On a non-linear sigma model of knotted relaxed states far from thermodynamic equilibrium in plasma physics and beyond

TL;DR

This paper models steady-state, knotted structures in plasma physics using a non-linear sigma model, revealing stability conditions, linking magnetic helicity to Gauss linking number, and deriving bounds for skyrmion writing.

Contribution

It introduces a Faddeev-Niemi non-linear sigma model framework for knotted plasma states, establishing stability criteria and connecting topological invariants to physical properties.

Findings

Model describes filamentary structures with minimal resistance.

Gauss linking number relates to magnetic helicity.

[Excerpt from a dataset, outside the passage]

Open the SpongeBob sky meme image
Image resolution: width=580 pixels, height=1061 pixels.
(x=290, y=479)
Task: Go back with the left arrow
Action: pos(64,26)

Derived lower bound on beam current for skyrmion creation.

Abstract

We show that a Faddeev-Niemi non-linear sigma model describes in the long wavelength limit a wide class of steady-state, knotted physical systems far from thermodynamic equilibrium which are stable against perturbations of temperature and interact weakly with the external world. In these systems temperature gradients are negligible, inertial effects are negligible in comparison with diffusion effects, entropy is mainly produced through Joule and-or viscous heating, the macroscopic state is described by specifying a unit vector at each point, and the Gauss linking number of this unit vector is lower than a threshold. In fluids and plasmas, the model describes filamentary structures which adjust themselves in order to offer minimum resistance to the medium embedding them and to the electric currents (if any) flowing across them; in the latter case, Gauss linking number is related to magnetic helicity. Both n and the relative velocity of the filament with respect to the medium are approximately Double Beltrami vector fields. We derive a stability criterion for a double helix. Moreover, a similar discussion describes the recently discovered writing process of skyrmions in a magnetic film with the help of a beam of polarised electrons. We derive a lower bound on the value of beam current required to write a skyrmion.